#### WHAT YOU SHOULD DO:
The lines below, from the one holding "This screenshot has width=1203, height=808." through the one holding "This screenshot has height=586, width=1503.", are to be restated word for word, with all images left out.

-- -- --

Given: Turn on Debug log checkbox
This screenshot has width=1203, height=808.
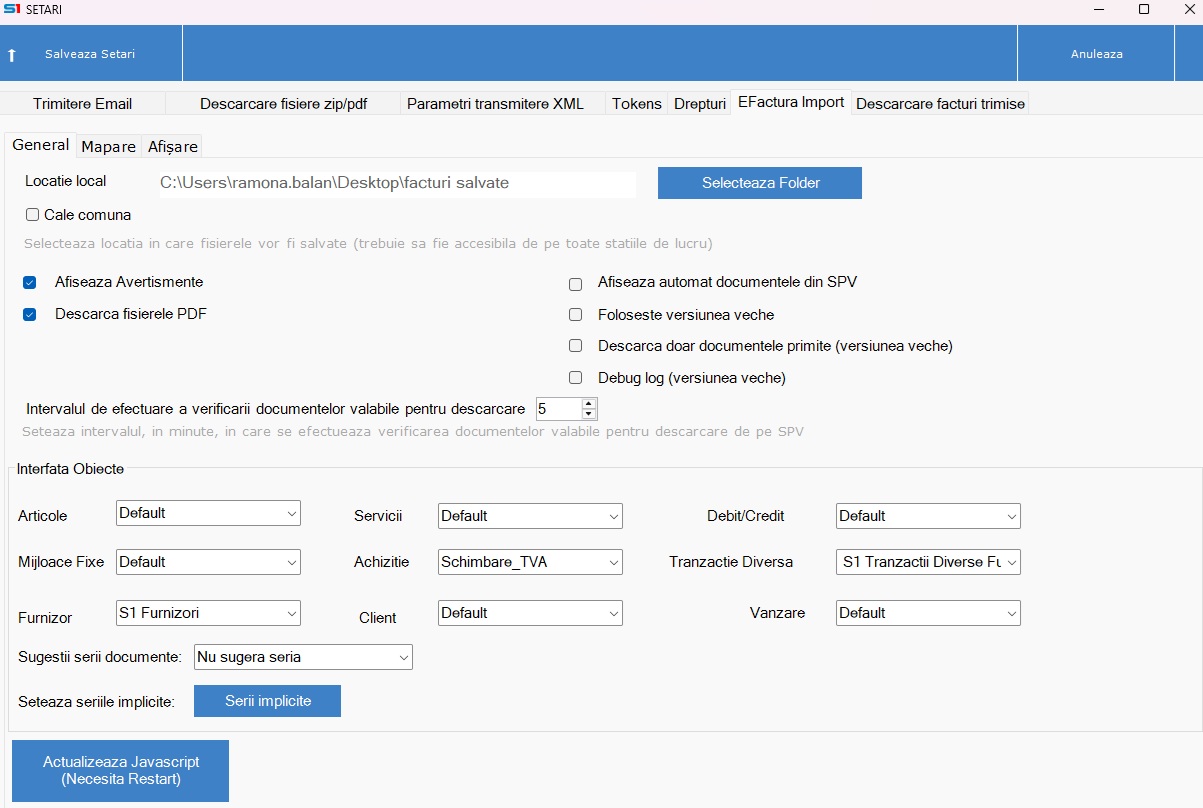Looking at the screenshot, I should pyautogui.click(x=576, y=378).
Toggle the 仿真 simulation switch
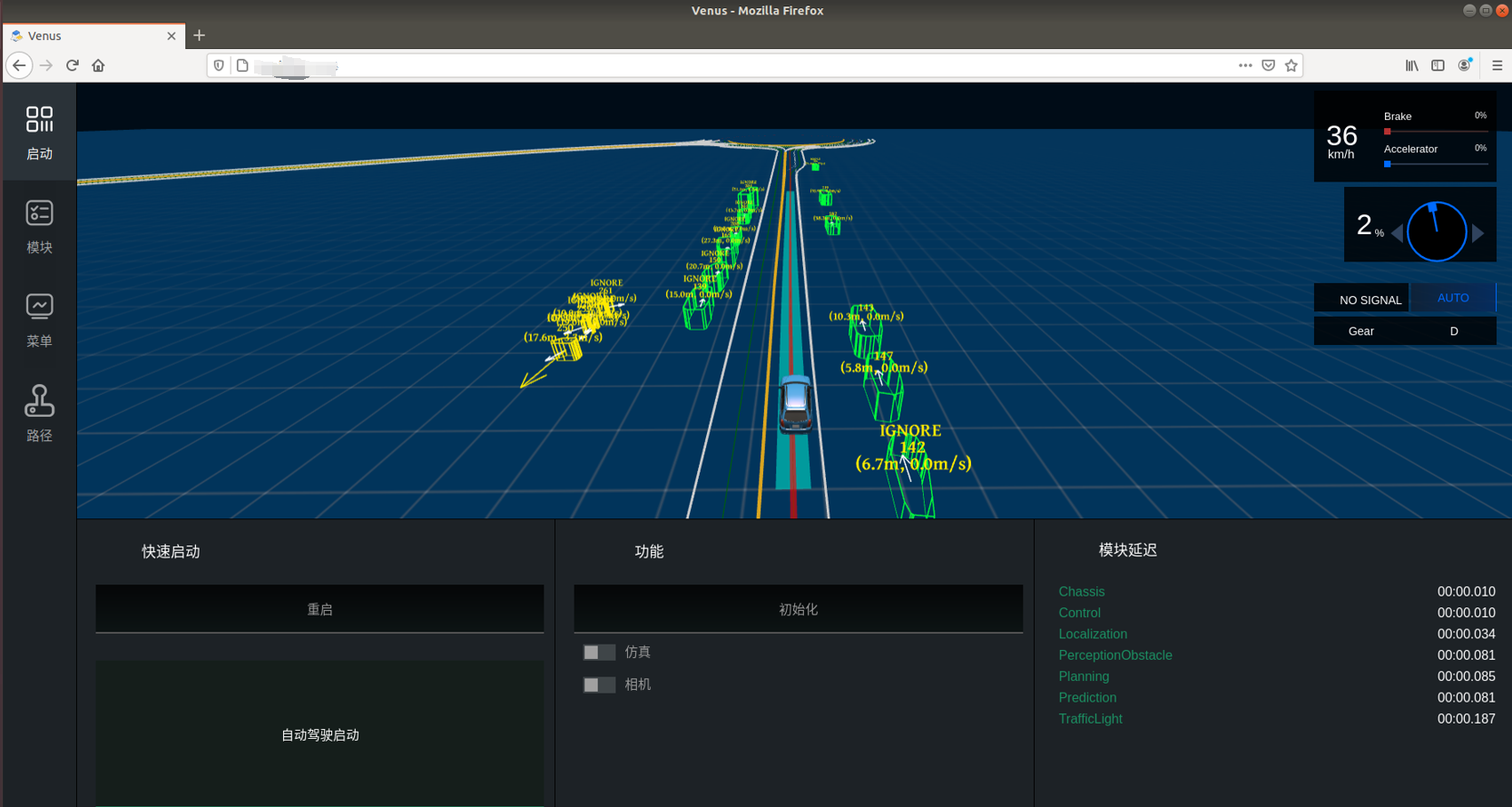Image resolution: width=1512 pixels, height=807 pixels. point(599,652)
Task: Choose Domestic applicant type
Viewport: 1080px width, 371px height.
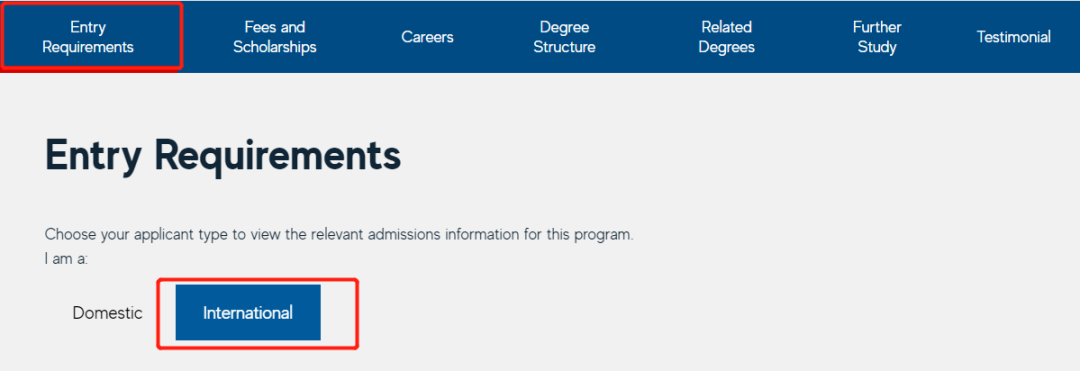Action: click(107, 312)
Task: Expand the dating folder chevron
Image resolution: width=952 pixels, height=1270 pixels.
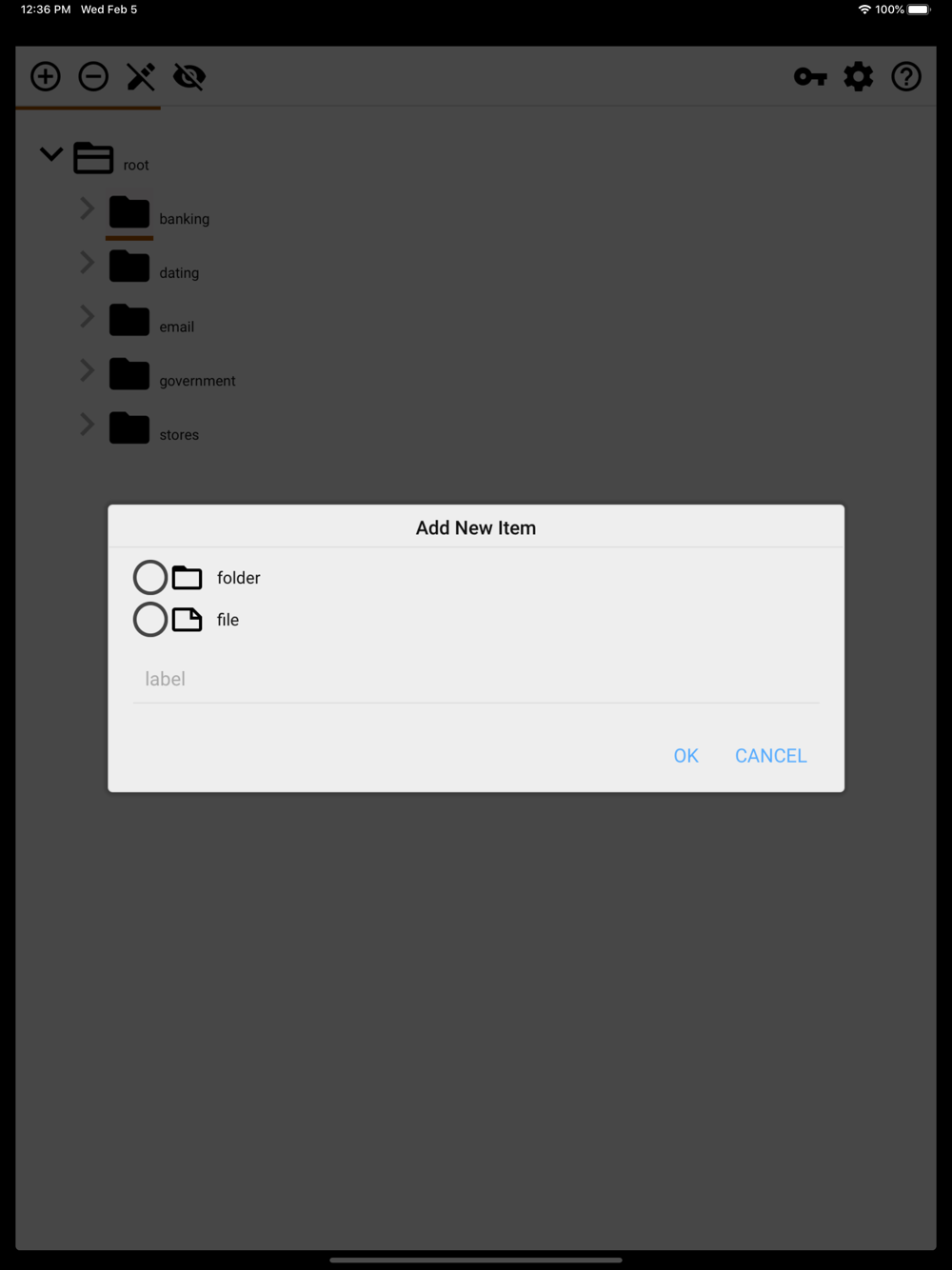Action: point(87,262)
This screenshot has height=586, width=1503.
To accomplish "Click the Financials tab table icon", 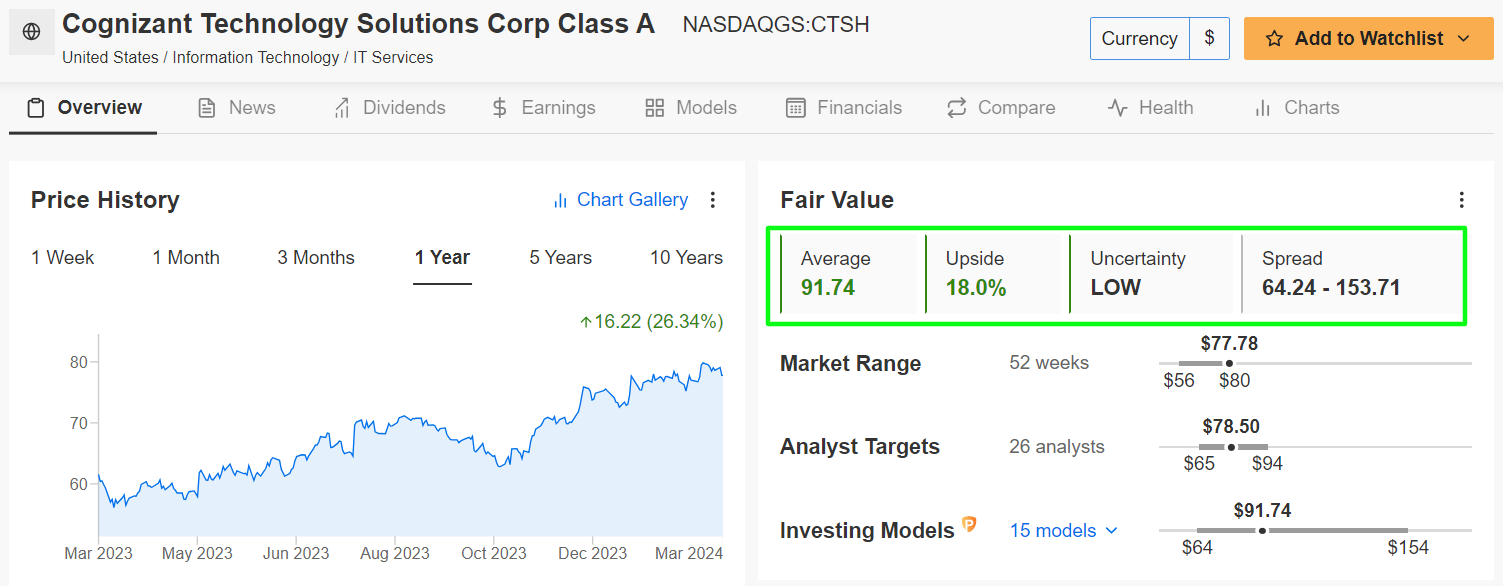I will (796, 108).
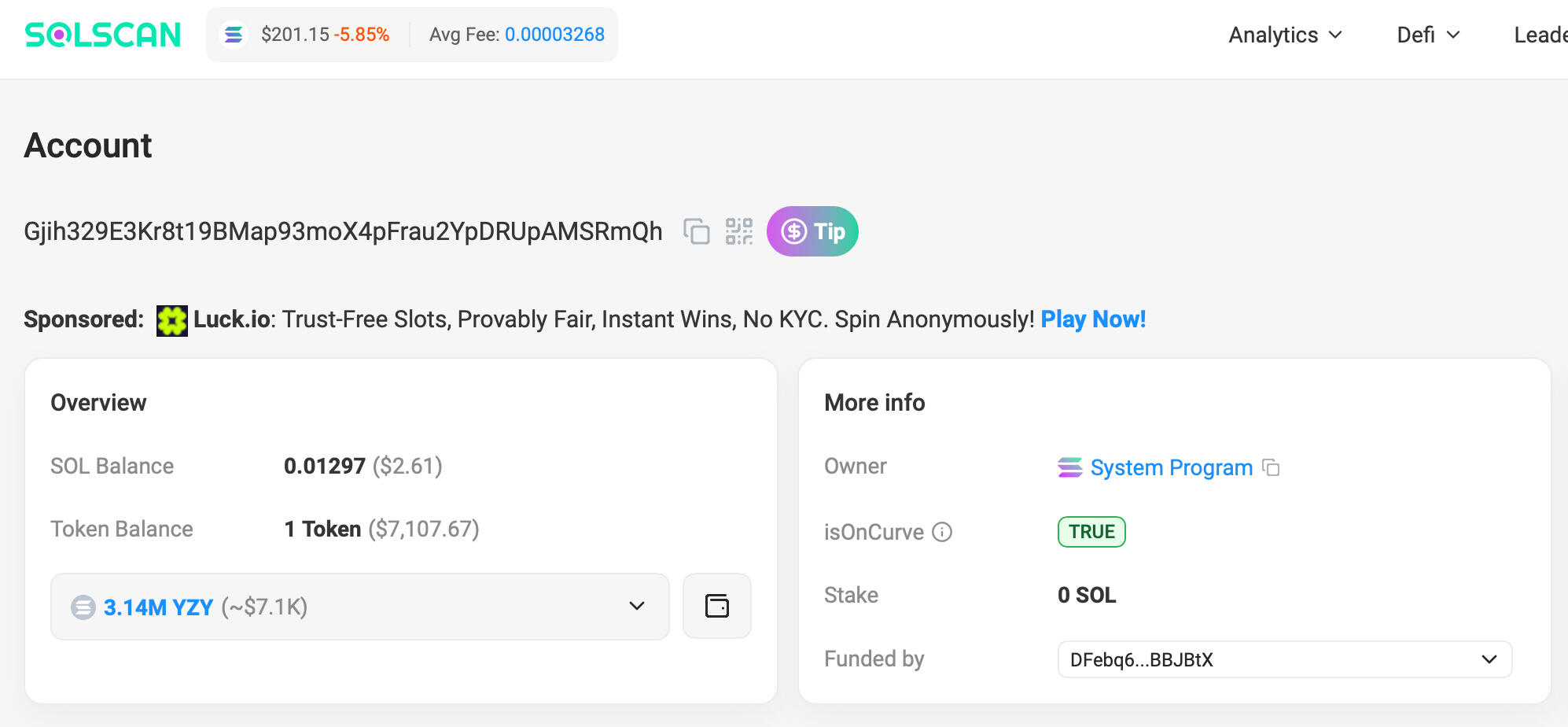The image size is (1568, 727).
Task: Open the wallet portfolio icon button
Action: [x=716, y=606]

-- -- --

#### SOLUTION FOR THIS TASK:
This screenshot has width=1203, height=808.
Looking at the screenshot, I should pyautogui.click(x=576, y=378).
Toggle the 仿真 simulation switch
Image resolution: width=1512 pixels, height=807 pixels. point(599,652)
Task: Choose Domestic applicant type
Viewport: 1080px width, 371px height.
Action: click(107, 312)
Task: Expand the dating folder chevron
Image resolution: width=952 pixels, height=1270 pixels.
Action: point(87,262)
This screenshot has height=586, width=1503.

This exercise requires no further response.